MATERIAL FOR THIS EXERCISE:
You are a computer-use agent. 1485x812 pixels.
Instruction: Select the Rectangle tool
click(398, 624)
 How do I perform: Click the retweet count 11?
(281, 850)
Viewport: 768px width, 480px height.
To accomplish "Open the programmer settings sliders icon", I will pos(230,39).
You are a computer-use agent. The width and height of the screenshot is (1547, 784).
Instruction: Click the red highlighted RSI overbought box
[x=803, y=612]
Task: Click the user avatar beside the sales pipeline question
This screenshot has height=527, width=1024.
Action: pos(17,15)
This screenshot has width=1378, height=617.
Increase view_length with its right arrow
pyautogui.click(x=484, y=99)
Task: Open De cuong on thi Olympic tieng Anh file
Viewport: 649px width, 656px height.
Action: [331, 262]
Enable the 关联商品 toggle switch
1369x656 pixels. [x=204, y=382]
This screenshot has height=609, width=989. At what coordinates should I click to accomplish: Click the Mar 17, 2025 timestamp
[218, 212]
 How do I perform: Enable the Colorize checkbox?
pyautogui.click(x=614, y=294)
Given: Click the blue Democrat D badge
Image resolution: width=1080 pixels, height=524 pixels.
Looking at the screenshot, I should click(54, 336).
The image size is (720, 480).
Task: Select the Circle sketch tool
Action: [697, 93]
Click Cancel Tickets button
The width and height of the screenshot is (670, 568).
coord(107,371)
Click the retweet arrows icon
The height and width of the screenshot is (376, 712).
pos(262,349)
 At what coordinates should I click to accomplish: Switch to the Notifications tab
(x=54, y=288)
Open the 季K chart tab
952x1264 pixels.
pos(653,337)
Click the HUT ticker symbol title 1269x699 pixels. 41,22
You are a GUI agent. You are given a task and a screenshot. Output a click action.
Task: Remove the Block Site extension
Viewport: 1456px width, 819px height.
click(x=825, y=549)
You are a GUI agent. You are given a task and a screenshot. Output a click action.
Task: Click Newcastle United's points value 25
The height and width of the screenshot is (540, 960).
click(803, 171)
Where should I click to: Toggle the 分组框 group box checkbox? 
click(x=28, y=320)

TASK: Once you have read the records above, write them out again exactly.

TASK ANSWER:
You are a computer-use agent. 1485x812 pixels.
Instruction: Select the Rectangle tool
click(398, 624)
 How do I perform: Click the retweet count 11?
(281, 850)
Viewport: 768px width, 480px height.
To accomplish "Open the programmer settings sliders icon", I will pos(230,39).
You are a computer-use agent. The width and height of the screenshot is (1547, 784).
Instruction: Click the red highlighted RSI overbought box
[x=803, y=612]
Task: Click the user avatar beside the sales pipeline question
This screenshot has height=527, width=1024.
Action: pos(17,15)
This screenshot has width=1378, height=617.
Increase view_length with its right arrow
pyautogui.click(x=484, y=99)
Task: Open De cuong on thi Olympic tieng Anh file
Viewport: 649px width, 656px height.
Action: [331, 262]
Enable the 关联商品 toggle switch
1369x656 pixels. [x=204, y=382]
This screenshot has height=609, width=989. At what coordinates should I click to accomplish: Click the Mar 17, 2025 timestamp
[218, 212]
 How do I perform: Enable the Colorize checkbox?
pyautogui.click(x=614, y=294)
Given: Click the blue Democrat D badge
Image resolution: width=1080 pixels, height=524 pixels.
Looking at the screenshot, I should click(54, 336).
The image size is (720, 480).
Task: Select the Circle sketch tool
Action: [697, 93]
Click Cancel Tickets button
The width and height of the screenshot is (670, 568).
coord(107,371)
Click the retweet arrows icon
The height and width of the screenshot is (376, 712).
pos(262,349)
 At what coordinates should I click to accomplish: Switch to the Notifications tab
(x=54, y=288)
Open the 季K chart tab
952x1264 pixels.
pos(653,337)
Click the HUT ticker symbol title 1269x699 pixels. 41,22
You are a GUI agent. You are given a task and a screenshot. Output a click action.
Task: Remove the Block Site extension
Viewport: 1456px width, 819px height.
click(x=825, y=549)
You are a GUI agent. You are given a task and a screenshot. Output a click action.
Task: Click Newcastle United's points value 25
The height and width of the screenshot is (540, 960).
click(803, 171)
Where should I click to: Toggle the 分组框 group box checkbox? 
click(x=28, y=320)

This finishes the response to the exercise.